▸ **PAGE TEXT**
====

Though I have AuDHD so not sure if the episodic memory is my autism or my ADHD, it feels like ADHD because the thoughts are so bouncy when they come, but it also feels like like autism because it’s anxiously obsessive in a fun way inside my brain once they journey starts.
Also maybe remembering cool megafauna facts is why I forget things I should remember like what house number I live at or what year I was born (genuinely forgot these things, had to go to the front of my house to check, and do maths because I could remember my mums birthday and how old she was when she had me, but not my own birthday or age … Autism and memory is fucking weird)
I forget my own fucking birthday but let me wax poetically about extinct Australian megafauna for a few hours.
Don’t forget remembering your childhood gaffes in perfect detail.
But give me a minute to set myself the mental stage and start rambling about how as a kid I was obsessed with this old faux taxidermy at the Melbourne museum because it was like a derpy wombat horse
Have you stopped by recently? Although not mammalian megafauna, they’ve rather expanded on the saurian section.
It’s like a trance, and it’s really hard to stop once you start, but you can’t just pick up into it, something has to trigger the memory to surface, like seeing a certain train go past to remember specific train facts, or in my case thinking about where you I was and who I was with when I first learned some of the best facts about my thing.
At least for me personally, it doesn’t work so well if I’m quizzed on the spot about it, but I do have an ongoing portion of my brain that constantly cycles through the interest, to the point where it will start leaking into everything else, or I pick up on it like a gun to an MRI machine.
Though I have AuDHD so not sure if the episodic memory is my autism or my ADHD, it feels like ADHD because the thoughts are so bouncy when they come, but it also feels like like autism because it’s anxiously obsessive in a fun way inside my brain once they journey starts.

====

▸ **WORK TASK A**
In the text about autism and memory, what did the writer become obsessed with at the Melbourne museum as a kid?
▸ **WORK TASK B**
List every thing the writer of the text about autism and memory says they forgot about themselves.
▸ **WORK TASK C**
From the text about autism and memory, reproduce the passage starting at "Also maybe remembering" and ending at "is fucking weird)".

▸ **SUPPLIED INFORMATION**
====

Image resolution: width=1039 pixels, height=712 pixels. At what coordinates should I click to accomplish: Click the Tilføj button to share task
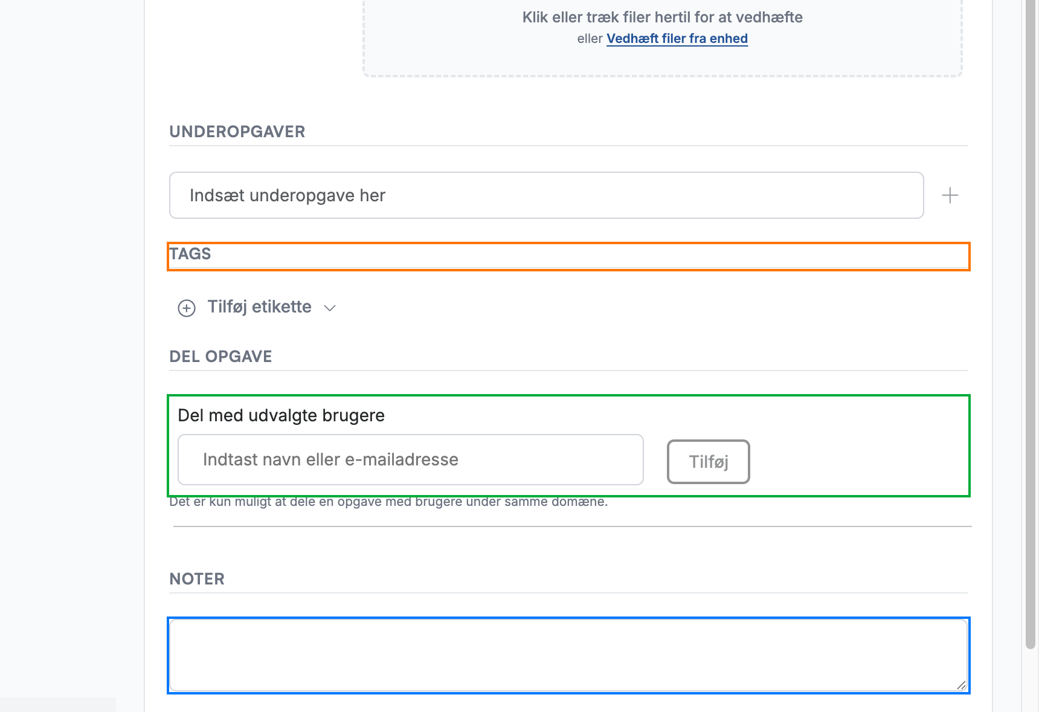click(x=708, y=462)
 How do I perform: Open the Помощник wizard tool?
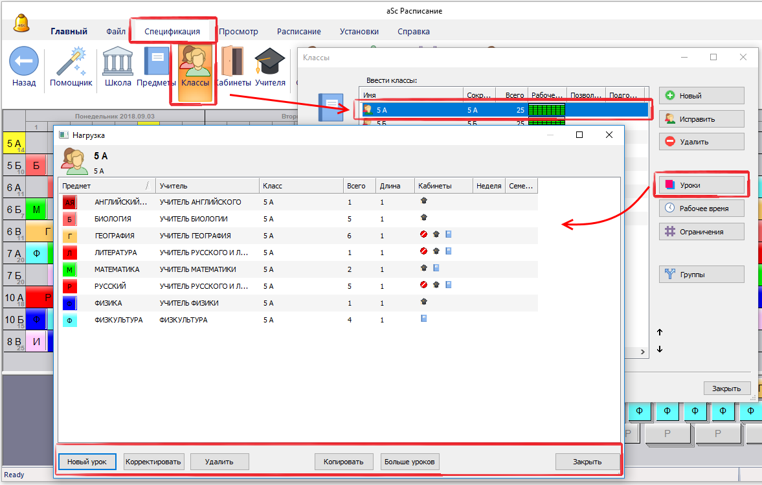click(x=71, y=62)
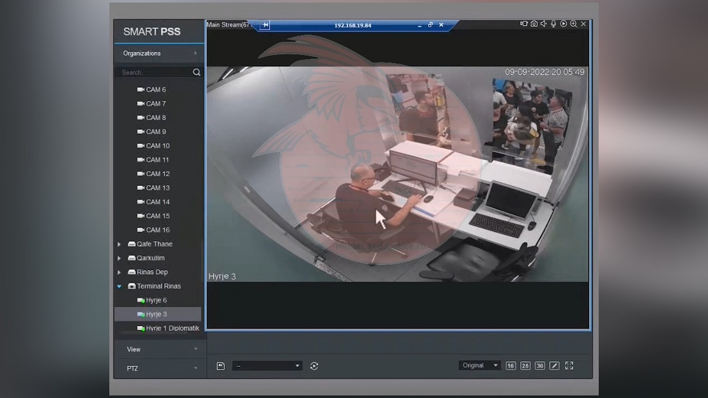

====

▸ **RESPONSE A**
An old faux taxidermy that looked like a derpy wombat horse.

▸ **RESPONSE B**
- The house number they live at
- The year they were born
- Their own birthday
- Their own age

▸ **RESPONSE C**
Also maybe remembering cool megafauna facts is why I forget things I should remember like what house number I live at or what year I was born (genuinely forgot these things, had to go to the front of my house to check, and do maths because I could remember my mums birthday and how old she was when she had me, but not my own birthday or age … Autism and memory is fucking weird)